* Trecho *
########

Eu resolvi ouvir este álbum porque eu queria entender. Todo mundo sabe a sensação de estar confuso com alguma coisa; em algum momento de nossas vidas, todos nós passamos por breves momentos de confusão, nos quais temos dificuldade em identificar o que estamos vendo, o que estamos sentindo ou até mesmo o que estamos tentando falar. No entanto, no fim de sua vida, minha mãe vivia essa confusão 24 horas por dia, com breves momentos de lucidez nos quais conseguia se comunicar. Como eu disse anteriormente, talvez seja uma certo masoquismo da minha parte, mas eu senti que deveria ao menos dar uma chance e permitir me sentir tão confusa e sozinha como ela provavelmente se sentiu nas últimas semanas.

Não foi um processo fácil.

Faz exatamente 20 dias que minha mãe deixou este mundo, e cada dia fica mais difícil sair da cama. Eu não consigo nem dizer que estou triste, pois cheguei em um estágio no qual as minhas emoções não fazem mais nenhum sentido. Os dias têm sido como longas sessões do mais absoluto nada, em que o vazio impera. Não perdi minhas memórias e nem minha consciência, mas a parte de mim que perdi faz com que haja uma identificação um pouco mais profunda do que o originalmente pretendido com este álbum. Emocionalmente falando, meus dias são como o estágio 5: um grande ruído com ocasionais momentos de felicidade, angústia ou medo. Principalmente medo.

Eu sei que estou lidando com algo muito maior do que eu. Tenho esperanças de conseguir crescer e poder, um dia, olhar para esse momento da minha vida e proferir as últimas palavras de Jessie no filme Jogo Perigoso (2017).


Não sei se ficou claro, mas este álbum não é do tipo que você ouve e gosta. É do tipo que você ouve e muda. Não é uma experiência agradável — é, em partes, desesperadora —, mas é o tipo de experiência que te põe a pensar. Enquanto eu ouvia o álbum, inevitavelmente refleti sobre milhares de coisas. Quase todas, é claro, relacionadas ao processo da morte e da perda de consciência.

########

* Atividade 1 *
Reescreva a parte do trecho de "Não sei se ficou" até "perda de consciência.", inclusive, substituindo "álbum" por "disco".
* Atividade 2 *
Segundo o trecho, por que a pessoa que narra resolveu ouvir o álbum? Responda em até três frases.
O material não é necessário para resolver nenhuma das atividades.

* Dados *

########

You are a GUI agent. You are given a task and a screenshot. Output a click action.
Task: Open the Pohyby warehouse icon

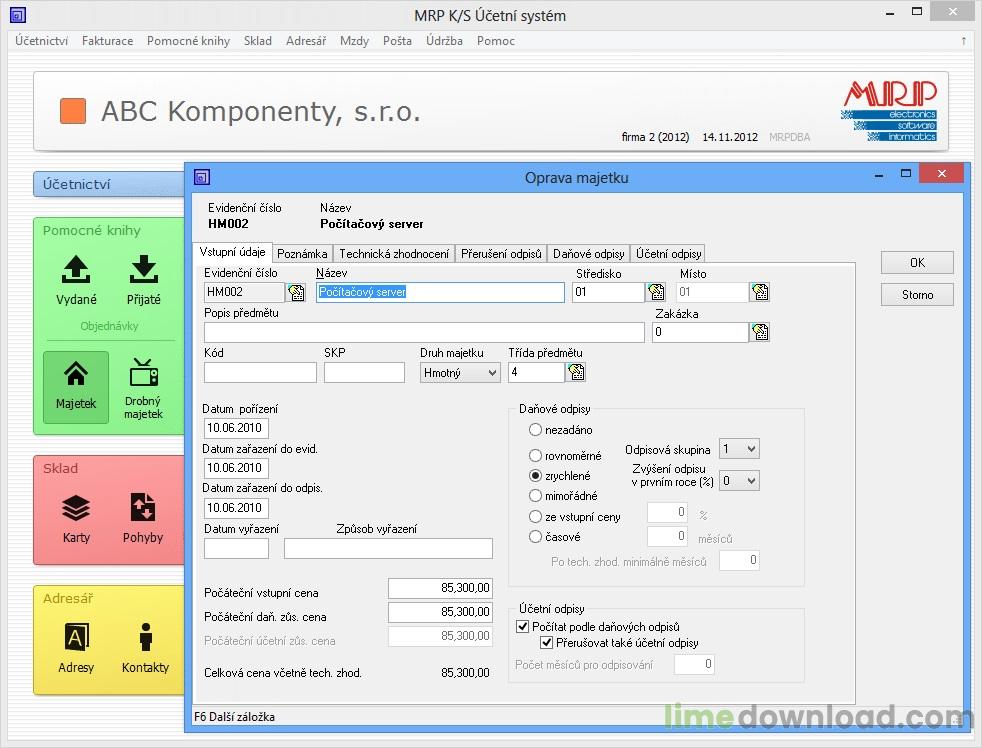coord(143,517)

########

* Resposta escrita 1 *
Não sei se ficou claro, mas este disco não é do tipo que você ouve e gosta. É do tipo que você ouve e muda. Não é uma experiência agradável — é, em partes, desesperadora —, mas é o tipo de experiência que te põe a pensar. Enquanto eu ouvia o disco, inevitavelmente refleti sobre milhares de coisas. Quase todas, é claro, relacionadas ao processo da morte e da perda de consciência.

* Resposta escrita 2 *
Resolveu ouvi-lo porque queria entender. Sentiu que deveria ao menos dar uma chance e se permitir sentir a mesma confusão e solidão que a mãe provavelmente sentiu nas últimas semanas de vida.